Wednesday, November 10, 2010

The Monkeysphere

Given the scientific information in the linked article, re-evaluate an   ethic of care as opposed to a universal and impartial ethic.

What do you think about the importance of relationships to an ethical life?

Is full Kantian or Singerian impartiality possible?

What about the Christian ideals of loving one's neighbor (but who is my   neighbor?) and 'love one another as I have loved you' (but does that   mean everybody?)?

Do you find David Wong's argument about human nature (based on Dunbar's Number) compelling?

This is more or less a free response blog post, but I expect some depth   (i.e., at least a few substantial sentences) in your comments.

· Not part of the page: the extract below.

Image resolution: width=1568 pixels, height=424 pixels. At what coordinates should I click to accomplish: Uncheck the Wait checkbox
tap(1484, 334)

Dunbar's Number <http://en.wikipedia.org/wiki/Dunbar's_number>
What is the Monkeysphere? <http://www.cracked.com/article_14990_what-monkeysphere.html>

9 comments:

  1. The importance of relationship to an ethical life are substantial I think. I think that both are possible but extremely rare and scarce. I think that I know about two people in my life who have ever shown Kantian or Singerian impartiality. I think this is so difficult to find because like shown in the article, people grow a special fondness and comfortableness around people they see more (monkeysphere).
    I think that the Christian ideas of loving one another and all your neighbors means everyone. It is mostly saying to fight the idea of the monkeysphere. The golden rule or the Christian ideal basically is pushing you to not treat any persons differently just because you might not associate them in your monkeysphere.
    Yes, I found David Wong’s argument about human nature very compelling. Compelling because it made a very valid point. I completely know what point he is trying to make. I can see how the “monkeyshpere” is in my life and others. Like if someone cut me off on the way to school and I didn’t know who they were, I would honk…. but if it was say… Mr.. binder, I probably would hold back on the honking. And there is the “monkeysphere”.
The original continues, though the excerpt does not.